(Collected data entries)
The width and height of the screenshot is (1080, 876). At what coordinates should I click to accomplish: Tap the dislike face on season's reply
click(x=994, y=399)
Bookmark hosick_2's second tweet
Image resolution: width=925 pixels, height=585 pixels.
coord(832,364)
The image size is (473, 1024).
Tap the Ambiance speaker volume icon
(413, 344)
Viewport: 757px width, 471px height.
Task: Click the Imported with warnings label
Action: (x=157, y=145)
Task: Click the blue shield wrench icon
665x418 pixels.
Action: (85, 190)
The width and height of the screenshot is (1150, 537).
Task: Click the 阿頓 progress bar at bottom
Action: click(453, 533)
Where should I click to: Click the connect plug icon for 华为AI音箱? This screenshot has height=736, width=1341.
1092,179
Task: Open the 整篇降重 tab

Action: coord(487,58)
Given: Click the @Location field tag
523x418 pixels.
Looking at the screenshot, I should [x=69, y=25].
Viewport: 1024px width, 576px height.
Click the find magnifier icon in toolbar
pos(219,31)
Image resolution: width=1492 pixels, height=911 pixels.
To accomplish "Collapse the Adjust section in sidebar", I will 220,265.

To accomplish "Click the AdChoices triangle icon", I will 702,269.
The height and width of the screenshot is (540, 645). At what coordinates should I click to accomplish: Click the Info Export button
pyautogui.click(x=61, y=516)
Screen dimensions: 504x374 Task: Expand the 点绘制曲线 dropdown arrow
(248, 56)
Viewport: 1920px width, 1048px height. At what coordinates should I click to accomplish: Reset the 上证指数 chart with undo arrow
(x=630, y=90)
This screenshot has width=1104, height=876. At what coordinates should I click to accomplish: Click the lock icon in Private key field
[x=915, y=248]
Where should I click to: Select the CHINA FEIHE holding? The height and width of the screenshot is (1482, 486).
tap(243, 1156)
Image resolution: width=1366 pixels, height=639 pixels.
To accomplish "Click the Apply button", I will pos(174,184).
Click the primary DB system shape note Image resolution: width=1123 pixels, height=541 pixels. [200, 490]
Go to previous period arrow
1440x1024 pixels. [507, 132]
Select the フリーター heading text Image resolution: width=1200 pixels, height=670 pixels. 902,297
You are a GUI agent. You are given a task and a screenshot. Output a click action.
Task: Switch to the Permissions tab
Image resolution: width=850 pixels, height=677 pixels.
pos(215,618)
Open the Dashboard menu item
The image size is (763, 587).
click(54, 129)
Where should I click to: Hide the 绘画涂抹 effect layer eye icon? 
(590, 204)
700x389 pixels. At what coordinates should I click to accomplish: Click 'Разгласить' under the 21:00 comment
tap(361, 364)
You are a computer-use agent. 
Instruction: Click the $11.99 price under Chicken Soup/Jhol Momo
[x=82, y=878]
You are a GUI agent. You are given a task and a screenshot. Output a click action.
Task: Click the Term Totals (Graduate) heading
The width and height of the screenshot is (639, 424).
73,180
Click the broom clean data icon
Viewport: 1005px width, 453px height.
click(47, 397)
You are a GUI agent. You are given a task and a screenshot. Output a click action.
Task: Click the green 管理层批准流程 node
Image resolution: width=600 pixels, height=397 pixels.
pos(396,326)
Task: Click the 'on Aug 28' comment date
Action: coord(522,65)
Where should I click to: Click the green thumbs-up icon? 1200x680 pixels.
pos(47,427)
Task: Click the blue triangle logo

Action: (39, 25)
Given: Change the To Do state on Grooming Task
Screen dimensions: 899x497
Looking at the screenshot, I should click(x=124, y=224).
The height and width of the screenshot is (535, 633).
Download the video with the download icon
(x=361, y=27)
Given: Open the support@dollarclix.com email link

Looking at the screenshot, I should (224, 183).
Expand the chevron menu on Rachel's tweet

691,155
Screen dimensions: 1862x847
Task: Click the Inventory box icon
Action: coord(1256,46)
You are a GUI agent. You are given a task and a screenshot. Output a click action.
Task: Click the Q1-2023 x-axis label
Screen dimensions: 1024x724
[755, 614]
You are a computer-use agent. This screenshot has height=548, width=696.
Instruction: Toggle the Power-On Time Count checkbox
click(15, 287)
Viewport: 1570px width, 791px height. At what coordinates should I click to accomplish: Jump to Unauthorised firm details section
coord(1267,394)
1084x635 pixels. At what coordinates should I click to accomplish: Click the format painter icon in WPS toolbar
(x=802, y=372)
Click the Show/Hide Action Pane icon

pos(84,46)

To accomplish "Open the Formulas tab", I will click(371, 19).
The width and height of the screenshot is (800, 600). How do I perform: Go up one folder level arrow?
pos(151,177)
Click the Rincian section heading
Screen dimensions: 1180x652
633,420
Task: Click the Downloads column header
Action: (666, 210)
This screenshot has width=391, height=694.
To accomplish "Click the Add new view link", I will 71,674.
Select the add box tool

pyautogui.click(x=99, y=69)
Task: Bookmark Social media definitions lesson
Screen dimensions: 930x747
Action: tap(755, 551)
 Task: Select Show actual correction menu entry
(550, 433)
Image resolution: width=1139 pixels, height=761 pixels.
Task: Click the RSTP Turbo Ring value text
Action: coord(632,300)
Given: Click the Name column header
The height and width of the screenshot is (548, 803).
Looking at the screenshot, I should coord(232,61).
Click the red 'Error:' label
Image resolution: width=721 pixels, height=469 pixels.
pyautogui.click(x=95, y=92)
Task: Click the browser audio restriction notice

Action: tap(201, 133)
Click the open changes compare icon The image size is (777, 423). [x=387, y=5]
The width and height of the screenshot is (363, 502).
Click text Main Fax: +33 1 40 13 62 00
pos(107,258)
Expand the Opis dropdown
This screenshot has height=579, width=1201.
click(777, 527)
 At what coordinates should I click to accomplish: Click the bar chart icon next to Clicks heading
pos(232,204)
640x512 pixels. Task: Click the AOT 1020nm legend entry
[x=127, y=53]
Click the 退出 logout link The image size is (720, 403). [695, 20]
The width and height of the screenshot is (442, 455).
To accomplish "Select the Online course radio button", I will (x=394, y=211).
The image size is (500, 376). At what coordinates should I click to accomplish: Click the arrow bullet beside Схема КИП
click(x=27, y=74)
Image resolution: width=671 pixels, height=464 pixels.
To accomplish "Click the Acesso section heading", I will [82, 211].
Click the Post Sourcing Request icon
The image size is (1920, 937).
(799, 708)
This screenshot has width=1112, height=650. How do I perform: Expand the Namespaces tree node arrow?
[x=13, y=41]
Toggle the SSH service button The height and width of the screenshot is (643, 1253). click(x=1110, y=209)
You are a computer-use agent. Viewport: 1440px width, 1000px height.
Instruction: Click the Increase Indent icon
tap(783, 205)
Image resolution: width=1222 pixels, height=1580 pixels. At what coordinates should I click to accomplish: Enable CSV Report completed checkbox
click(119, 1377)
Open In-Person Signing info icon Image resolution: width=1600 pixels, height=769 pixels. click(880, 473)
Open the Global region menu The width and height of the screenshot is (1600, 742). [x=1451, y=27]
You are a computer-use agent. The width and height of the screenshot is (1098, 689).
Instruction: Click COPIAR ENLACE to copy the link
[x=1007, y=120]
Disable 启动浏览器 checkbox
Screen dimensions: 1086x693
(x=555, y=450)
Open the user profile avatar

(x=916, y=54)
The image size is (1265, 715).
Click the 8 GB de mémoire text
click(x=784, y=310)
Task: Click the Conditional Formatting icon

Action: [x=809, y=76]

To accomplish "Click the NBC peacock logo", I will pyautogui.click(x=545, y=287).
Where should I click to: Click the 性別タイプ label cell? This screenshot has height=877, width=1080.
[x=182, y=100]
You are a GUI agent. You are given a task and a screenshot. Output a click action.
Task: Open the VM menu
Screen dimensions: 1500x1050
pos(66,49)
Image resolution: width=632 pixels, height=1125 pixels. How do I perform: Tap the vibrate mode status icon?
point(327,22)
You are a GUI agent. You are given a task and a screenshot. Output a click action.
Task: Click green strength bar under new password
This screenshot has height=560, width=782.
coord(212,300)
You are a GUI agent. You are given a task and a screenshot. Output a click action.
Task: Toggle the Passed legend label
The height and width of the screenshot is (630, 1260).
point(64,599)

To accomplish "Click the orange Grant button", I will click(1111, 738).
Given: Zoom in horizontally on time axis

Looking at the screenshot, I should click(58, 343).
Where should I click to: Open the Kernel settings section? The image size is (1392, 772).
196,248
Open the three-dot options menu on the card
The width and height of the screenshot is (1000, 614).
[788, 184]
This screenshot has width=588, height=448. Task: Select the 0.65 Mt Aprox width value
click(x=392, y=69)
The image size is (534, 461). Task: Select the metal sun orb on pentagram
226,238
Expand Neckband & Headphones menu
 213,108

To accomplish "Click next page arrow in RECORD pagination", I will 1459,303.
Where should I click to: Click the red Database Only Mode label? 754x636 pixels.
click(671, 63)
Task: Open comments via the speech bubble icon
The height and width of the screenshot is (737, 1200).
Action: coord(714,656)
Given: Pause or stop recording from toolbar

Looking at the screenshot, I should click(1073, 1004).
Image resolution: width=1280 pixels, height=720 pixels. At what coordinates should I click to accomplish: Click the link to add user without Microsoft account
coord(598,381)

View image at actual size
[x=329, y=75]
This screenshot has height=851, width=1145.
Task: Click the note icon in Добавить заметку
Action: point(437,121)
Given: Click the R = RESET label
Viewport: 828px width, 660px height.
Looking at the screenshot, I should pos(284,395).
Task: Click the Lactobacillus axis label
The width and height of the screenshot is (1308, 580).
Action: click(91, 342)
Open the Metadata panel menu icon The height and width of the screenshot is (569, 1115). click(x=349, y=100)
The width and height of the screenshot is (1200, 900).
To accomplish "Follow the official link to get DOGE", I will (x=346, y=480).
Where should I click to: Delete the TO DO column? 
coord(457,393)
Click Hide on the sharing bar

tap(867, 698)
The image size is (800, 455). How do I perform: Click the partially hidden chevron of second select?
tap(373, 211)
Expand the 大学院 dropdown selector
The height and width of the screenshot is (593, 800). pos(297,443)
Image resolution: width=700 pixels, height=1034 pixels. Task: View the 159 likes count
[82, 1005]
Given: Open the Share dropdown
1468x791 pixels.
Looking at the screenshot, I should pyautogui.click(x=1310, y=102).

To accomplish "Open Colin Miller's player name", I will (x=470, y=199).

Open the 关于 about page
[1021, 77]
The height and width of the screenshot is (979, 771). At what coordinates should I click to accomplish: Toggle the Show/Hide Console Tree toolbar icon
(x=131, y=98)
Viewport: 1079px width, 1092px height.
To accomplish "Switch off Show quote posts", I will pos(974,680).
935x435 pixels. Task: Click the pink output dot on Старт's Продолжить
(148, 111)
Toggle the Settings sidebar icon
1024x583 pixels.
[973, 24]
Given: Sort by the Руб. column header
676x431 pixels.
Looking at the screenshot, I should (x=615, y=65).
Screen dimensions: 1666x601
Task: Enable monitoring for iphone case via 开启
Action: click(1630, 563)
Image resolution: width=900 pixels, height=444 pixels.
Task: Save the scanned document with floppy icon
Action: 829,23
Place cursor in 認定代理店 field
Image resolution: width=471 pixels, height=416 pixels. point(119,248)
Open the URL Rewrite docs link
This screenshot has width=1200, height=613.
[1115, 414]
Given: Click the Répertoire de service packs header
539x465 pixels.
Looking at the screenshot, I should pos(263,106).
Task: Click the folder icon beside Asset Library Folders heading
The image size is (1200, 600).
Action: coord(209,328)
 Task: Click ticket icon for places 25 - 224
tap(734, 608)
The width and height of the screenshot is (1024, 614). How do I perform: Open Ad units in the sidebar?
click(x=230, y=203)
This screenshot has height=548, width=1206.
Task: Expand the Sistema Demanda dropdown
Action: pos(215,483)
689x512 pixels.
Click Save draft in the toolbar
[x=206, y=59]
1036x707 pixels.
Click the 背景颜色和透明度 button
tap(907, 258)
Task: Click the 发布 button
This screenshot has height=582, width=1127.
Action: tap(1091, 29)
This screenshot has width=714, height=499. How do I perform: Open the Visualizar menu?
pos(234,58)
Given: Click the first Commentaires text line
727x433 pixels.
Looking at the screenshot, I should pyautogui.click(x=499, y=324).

» What you will do: Please print the records above exactly from their first line. End with the line containing "Task: Click the blue shield wrench icon", and include it.

» Completed task:
The width and height of the screenshot is (1080, 876). At what coordinates should I click to accomplish: Tap the dislike face on season's reply
click(x=994, y=399)
Bookmark hosick_2's second tweet
Image resolution: width=925 pixels, height=585 pixels.
coord(832,364)
The image size is (473, 1024).
Tap the Ambiance speaker volume icon
(413, 344)
Viewport: 757px width, 471px height.
Task: Click the Imported with warnings label
Action: (x=157, y=145)
Task: Click the blue shield wrench icon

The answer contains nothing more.